Ms. Papaioanou saw here rich historical material practically crying out for expansion in podcasts and television programs.  And in her mind, and the minds of some of her fellow historians, an idea was dawning that even now these seemingly forgotten dead might be remembered and honored.

                                                 

Particularly numerous among the shallowly submerged artefacts were the Italians’ cheap, pot-like messkits.  They were common finds, and on the bottoms of several of them the names and villages of their wretched owners had been incised into the soft metal.  So now, two generations later Greek local historians (and humanitarians) took the lovely initiative, guided by the inscribed mess kits, of trying to seek out any possible identifiable living relatives or posterity of some of the peasant conscripts drowned seventy-nine years before.  In southern Europe that was not merely another time but a different age.  Sofia Papaioanou had but recently been on such a mission, and she gave a moving and heart-warming account of its reception.  The first problem the historians faced was the incredulity of contemporary Italians concerning the bona fides of the enterprise.  The youngest of the actual contemporaries of the drowned men had to be closer to a hundred than to eighty years old; yet there were some.  And though the oral memory of the “disappeared” had never faded from their villages, the whole enterprise—“oral historians,” television cameras, King Victor Emmanuel-- seemed to many of them incredible.  The historians were able to “return” three incised canteens.  They set up a meeting in the ancient little town of Cerea, between Padua and Verona.  It was in the heart of the agricultural landscape from which so many of the soldiers garrisoned on Rhodes had come.  Sofia expected to be meeting with two or three graybeards.  The photographs she showed us instead captured a sizeable room filled with an intergenerational crowd, many of them in best bib-and-tucker: the posterity and friends and relatives of the drowned men, the victims of an ancient myth.
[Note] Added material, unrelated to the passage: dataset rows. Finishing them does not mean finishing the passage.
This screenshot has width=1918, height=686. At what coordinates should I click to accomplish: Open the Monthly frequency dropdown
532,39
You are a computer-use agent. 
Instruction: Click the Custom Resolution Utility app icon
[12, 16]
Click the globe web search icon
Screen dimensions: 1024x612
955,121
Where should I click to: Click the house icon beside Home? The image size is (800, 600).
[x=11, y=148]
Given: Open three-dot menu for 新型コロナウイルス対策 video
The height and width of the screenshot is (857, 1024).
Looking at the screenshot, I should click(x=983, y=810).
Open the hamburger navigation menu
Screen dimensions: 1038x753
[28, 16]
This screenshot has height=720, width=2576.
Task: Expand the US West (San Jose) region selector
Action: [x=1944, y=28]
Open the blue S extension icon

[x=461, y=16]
Perhaps a few of them were their actual direct posterity.  They treated the event with the somber dignity it so richly deserved, but also with a certain joyfulness.  The return of a battered tin pot may not be “restorative justice” as we usually think of it, but in the circumstances it was certainly a generous and inspirational act of fellow feeling and, indeed, of Christian charity, that both in its performance and its reception lets shine a shaft of light upon the darkness of the horrors of war.